От этого смеха у Пети внутри все похолодело.
— Ты недооцениваешь меня, Федор Александрович! — Яков Вилимович изменился в лице. Выхватив из висящей на поясе кобуры мушкетон, сказал: — Или переоцениваешь себя…
Под каблуками вице-адмирала захрустели осколки разбитой вазы — он попятился назад.
Брюс спустил курок. Взрывающийся фейерверк и далекие аплодисменты заглушили пронизывающий звук выстрела.
За это ничтожное мгновение вице-адмирал, скорее всего, так и не осознал своего проигрыша, забирая в мир иной полную уверенностью в собственном триумфе. Пуля насквозь пробила его голову, кровь брызнула из затылка.

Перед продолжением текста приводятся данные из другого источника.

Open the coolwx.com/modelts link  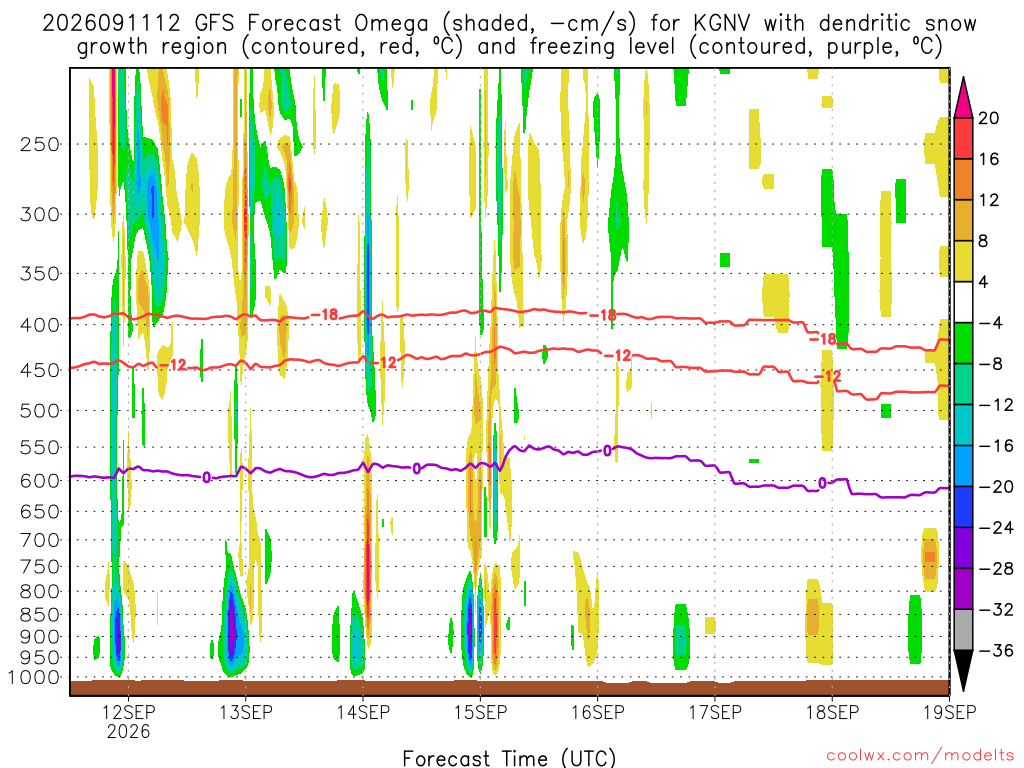pos(920,756)
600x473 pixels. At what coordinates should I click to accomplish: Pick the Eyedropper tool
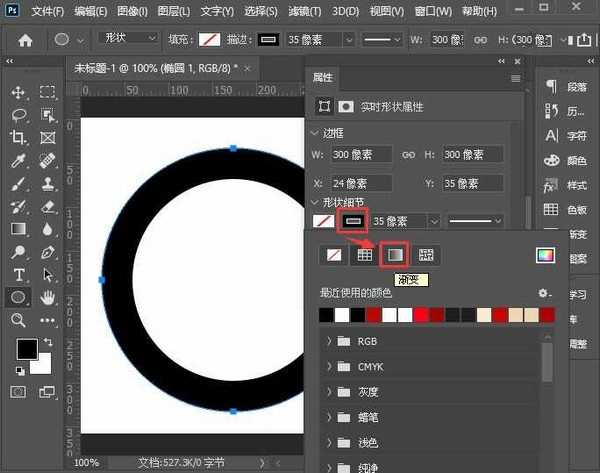click(18, 161)
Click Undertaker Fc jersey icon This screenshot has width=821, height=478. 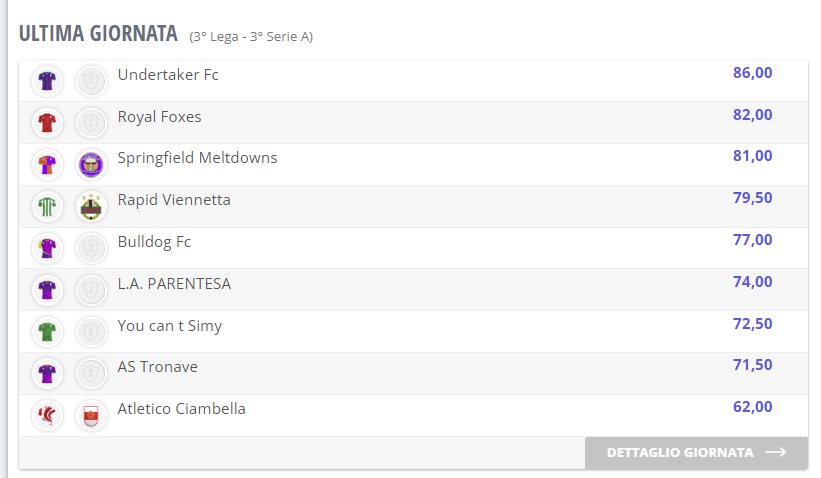point(47,80)
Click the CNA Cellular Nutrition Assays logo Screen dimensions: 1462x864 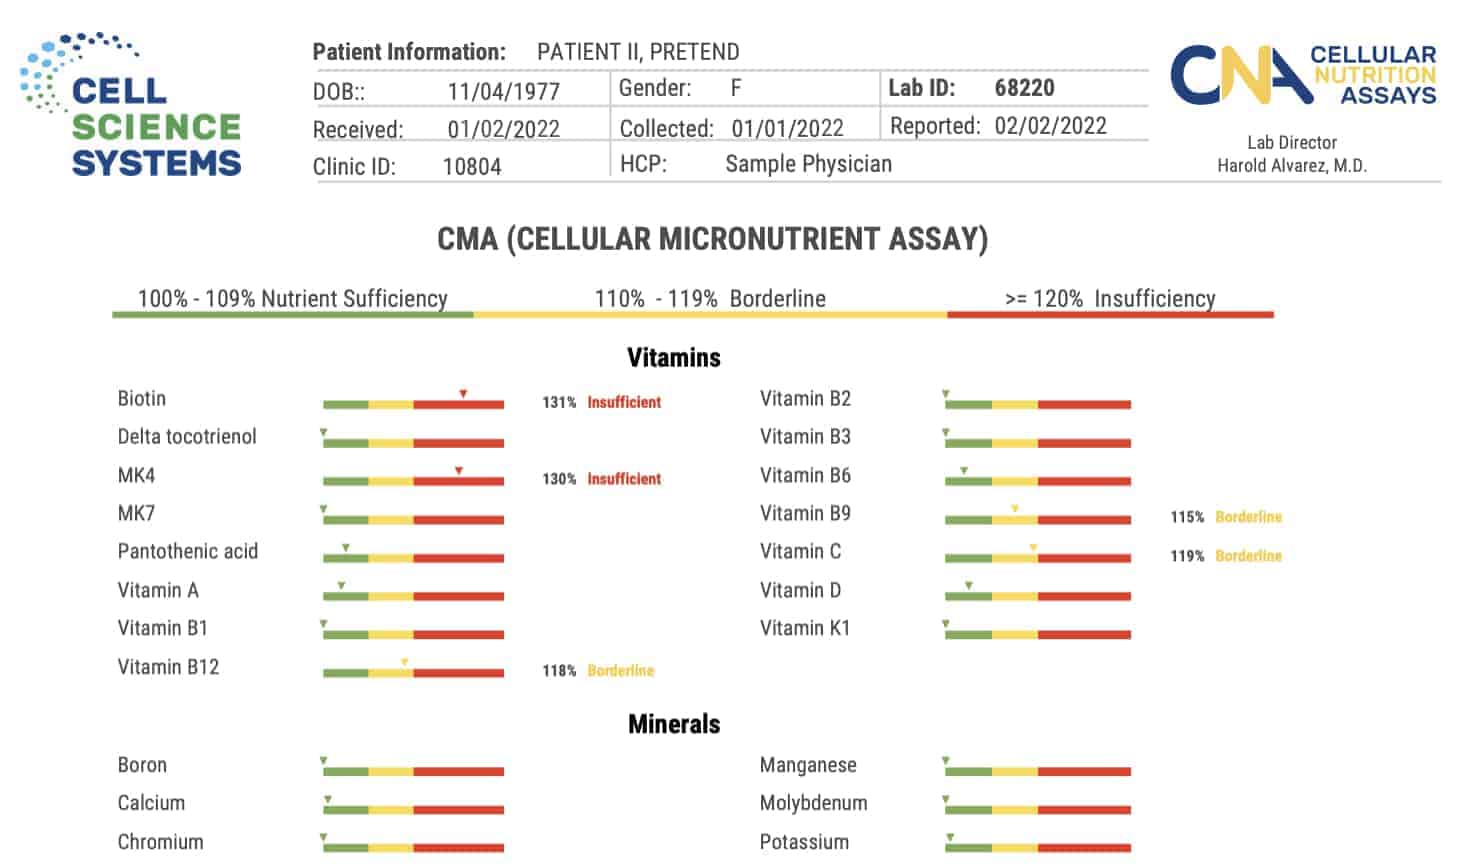tap(1302, 75)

Петя не мог заставить себя дышать ровно, его сердце билось как бешеное. Казалось, он видит какой-то ужасный сон, и вот-вот должен очнуться, но успокоительного пробуждения не происходило. С холодным страхом, поразившим все его существо, Петя смотрел на распластанное на коврах тело вице-адмирала.
Его глаза, отныне ничего не выражающие, застыли в мертвой пелене. Кровавая брешь во лбу вызвала у Пети приступ тошноты.
Все в голове его смешалось. Он даже не заметил, как Яков Вилимович оказался рядом и заключил его в осторожное объятие. Что он говорит? Что спрашивает? Петя ничего не слышал. Снова и снова в его сознании воспроизводились все страшные моменты этого кошмарного вечера.
…Моментально наступившая смерть забрала с собой и тело вице-адмирала. Петя не понимал, что происходит. Выглядывая из-за спины Брюса на удивительную картину исчезновения Федора Александровича, а точнее — трансформацию его в горсть пепла, — Петя, зачарованный и сбитый с толку, не мог и слова из себя выдавить. Он было собрался сообщить Якову Вилимовичу о том, что происходит за его спиной, но, «перерожденный» в труху вице-адмирал занял все его внимание.
— Ч-что с ним?.. — выдавил, наконец, Петя. — Яков Вилимович, посмотрите…
Брюс обернулся. Увиденное его, однако, не впечатлило.
— Он был нехорошим человеком, скверным, и сам совершал злодеяния.
— Он — темный маг?..
— Ничего не бойся, — сказал Яков Вилимович. — Я рядом.
Но Петя еще долго не мог прийти в себя. Никогда раньше ему не приходилось испытывать столь мощного морального слома, что-то внутри пошатнулось. Да что там! Из него словно все душу вытрясли — опустошили и оставили внутри только отчаяние и стыд. И никаких слов бы не хватило, чтобы он хоть немного оправился.